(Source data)

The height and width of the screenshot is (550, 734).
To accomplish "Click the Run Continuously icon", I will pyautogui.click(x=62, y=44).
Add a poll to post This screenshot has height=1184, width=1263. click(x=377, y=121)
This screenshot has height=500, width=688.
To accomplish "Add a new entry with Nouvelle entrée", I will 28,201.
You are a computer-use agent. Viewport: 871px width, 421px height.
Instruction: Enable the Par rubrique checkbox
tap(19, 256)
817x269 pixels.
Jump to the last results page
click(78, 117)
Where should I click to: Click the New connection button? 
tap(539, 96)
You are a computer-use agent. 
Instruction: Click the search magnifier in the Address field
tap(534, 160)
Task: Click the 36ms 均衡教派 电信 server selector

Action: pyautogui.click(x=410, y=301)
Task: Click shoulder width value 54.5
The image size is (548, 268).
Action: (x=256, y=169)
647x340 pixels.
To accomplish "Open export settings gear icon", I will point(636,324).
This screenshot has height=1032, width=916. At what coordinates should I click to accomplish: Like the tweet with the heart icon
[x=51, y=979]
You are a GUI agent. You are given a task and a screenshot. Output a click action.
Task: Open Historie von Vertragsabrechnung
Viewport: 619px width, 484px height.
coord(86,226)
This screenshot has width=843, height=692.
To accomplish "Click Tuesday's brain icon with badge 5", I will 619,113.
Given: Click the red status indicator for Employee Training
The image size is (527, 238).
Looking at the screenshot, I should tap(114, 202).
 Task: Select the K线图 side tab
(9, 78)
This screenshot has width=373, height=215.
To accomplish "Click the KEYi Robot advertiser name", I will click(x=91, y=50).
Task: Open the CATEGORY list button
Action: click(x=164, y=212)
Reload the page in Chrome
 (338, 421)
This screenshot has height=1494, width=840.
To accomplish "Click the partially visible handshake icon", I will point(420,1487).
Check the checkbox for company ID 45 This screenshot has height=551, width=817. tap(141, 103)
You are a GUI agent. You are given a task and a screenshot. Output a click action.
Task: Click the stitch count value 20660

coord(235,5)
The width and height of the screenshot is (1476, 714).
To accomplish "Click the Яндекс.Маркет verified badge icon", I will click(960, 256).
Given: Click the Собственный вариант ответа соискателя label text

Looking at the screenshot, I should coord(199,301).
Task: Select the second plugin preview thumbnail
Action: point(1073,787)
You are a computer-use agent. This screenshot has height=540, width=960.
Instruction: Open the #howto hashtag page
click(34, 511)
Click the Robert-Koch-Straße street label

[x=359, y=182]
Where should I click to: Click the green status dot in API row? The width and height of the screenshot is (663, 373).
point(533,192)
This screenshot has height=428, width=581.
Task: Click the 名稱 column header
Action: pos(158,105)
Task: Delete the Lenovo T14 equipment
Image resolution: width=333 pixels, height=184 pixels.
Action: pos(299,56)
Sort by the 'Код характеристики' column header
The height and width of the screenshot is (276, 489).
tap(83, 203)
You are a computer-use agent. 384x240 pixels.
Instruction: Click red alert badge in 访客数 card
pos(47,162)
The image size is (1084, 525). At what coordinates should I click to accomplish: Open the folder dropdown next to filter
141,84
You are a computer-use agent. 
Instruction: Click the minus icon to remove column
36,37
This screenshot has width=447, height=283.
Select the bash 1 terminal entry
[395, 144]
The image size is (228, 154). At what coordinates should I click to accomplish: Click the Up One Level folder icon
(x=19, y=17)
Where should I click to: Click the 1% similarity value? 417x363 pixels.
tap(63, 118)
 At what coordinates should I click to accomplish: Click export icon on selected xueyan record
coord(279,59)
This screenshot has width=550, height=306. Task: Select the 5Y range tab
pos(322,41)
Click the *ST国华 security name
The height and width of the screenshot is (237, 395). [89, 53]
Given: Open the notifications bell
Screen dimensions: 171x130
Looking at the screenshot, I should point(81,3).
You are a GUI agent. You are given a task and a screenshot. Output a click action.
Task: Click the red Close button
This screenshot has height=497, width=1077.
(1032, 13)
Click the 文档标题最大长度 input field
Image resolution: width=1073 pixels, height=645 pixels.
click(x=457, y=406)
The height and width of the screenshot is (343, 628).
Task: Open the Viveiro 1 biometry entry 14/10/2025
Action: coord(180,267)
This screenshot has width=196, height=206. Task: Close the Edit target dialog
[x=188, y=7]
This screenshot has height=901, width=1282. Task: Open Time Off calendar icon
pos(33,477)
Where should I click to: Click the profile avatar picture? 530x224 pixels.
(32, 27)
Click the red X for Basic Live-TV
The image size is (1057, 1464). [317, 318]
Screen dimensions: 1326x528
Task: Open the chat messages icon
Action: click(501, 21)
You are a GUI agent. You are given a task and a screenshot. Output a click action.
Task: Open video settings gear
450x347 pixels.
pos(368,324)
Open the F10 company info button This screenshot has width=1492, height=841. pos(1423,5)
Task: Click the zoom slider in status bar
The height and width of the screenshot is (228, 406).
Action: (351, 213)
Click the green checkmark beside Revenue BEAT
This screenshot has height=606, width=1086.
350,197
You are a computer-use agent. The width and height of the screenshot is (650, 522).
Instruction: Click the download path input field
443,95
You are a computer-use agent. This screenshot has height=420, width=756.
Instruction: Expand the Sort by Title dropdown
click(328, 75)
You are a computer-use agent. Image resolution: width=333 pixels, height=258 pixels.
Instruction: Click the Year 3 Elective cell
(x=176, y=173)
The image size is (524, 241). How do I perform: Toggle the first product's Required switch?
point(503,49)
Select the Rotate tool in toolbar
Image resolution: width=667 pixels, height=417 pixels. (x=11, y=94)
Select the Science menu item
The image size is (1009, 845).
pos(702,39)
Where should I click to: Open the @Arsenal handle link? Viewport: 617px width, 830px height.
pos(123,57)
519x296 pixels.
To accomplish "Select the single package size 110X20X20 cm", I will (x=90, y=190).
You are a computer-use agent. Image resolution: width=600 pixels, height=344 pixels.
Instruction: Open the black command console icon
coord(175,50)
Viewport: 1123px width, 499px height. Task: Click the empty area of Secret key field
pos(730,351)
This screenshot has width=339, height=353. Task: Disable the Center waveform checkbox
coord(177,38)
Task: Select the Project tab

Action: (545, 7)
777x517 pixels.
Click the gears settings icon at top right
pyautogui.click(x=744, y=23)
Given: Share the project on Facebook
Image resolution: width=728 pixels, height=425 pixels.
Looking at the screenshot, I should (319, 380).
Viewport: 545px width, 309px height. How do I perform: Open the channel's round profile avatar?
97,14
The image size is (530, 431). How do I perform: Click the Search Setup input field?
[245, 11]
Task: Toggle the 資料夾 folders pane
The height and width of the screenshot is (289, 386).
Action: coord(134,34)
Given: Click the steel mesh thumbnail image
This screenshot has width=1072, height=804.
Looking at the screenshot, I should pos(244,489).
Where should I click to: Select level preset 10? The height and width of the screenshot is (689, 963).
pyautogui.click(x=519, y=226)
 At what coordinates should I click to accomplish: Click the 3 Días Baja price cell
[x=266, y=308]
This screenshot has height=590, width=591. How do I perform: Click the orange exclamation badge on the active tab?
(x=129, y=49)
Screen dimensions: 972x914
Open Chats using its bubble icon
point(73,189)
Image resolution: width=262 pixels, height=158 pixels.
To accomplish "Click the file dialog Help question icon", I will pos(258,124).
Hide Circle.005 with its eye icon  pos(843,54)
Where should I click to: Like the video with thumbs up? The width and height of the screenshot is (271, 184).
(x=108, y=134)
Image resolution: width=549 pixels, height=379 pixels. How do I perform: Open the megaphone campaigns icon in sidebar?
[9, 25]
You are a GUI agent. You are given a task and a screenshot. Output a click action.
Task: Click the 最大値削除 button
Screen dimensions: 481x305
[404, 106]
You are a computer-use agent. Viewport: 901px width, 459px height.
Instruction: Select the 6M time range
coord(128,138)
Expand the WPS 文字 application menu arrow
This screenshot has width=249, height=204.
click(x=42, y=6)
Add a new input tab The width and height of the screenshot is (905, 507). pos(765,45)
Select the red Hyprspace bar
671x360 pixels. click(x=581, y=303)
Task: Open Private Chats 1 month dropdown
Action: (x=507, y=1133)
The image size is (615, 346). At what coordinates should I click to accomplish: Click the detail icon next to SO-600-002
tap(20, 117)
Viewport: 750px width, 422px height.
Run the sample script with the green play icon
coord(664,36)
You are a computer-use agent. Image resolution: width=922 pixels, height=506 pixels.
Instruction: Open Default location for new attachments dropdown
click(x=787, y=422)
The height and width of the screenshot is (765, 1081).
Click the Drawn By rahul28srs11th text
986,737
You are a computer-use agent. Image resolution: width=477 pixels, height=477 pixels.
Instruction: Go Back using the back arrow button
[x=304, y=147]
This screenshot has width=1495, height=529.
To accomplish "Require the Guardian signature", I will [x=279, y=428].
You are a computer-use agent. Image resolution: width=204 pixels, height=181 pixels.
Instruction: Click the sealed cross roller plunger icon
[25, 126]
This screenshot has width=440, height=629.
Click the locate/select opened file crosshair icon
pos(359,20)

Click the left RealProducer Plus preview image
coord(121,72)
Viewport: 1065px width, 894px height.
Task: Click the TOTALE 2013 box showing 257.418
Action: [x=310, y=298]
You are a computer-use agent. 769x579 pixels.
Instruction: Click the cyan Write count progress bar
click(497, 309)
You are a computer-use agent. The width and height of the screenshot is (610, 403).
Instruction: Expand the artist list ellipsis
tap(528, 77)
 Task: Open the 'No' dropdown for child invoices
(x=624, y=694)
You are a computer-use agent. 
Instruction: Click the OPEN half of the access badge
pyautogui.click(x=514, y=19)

## The task
Both the first line of the data above and the line with "817x269 pixels." must be included; please return exactly those lines and the ones between them.

## Task output
The height and width of the screenshot is (550, 734).
To accomplish "Click the Run Continuously icon", I will pyautogui.click(x=62, y=44).
Add a poll to post This screenshot has height=1184, width=1263. click(x=377, y=121)
This screenshot has height=500, width=688.
To accomplish "Add a new entry with Nouvelle entrée", I will 28,201.
You are a computer-use agent. Viewport: 871px width, 421px height.
Instruction: Enable the Par rubrique checkbox
tap(19, 256)
817x269 pixels.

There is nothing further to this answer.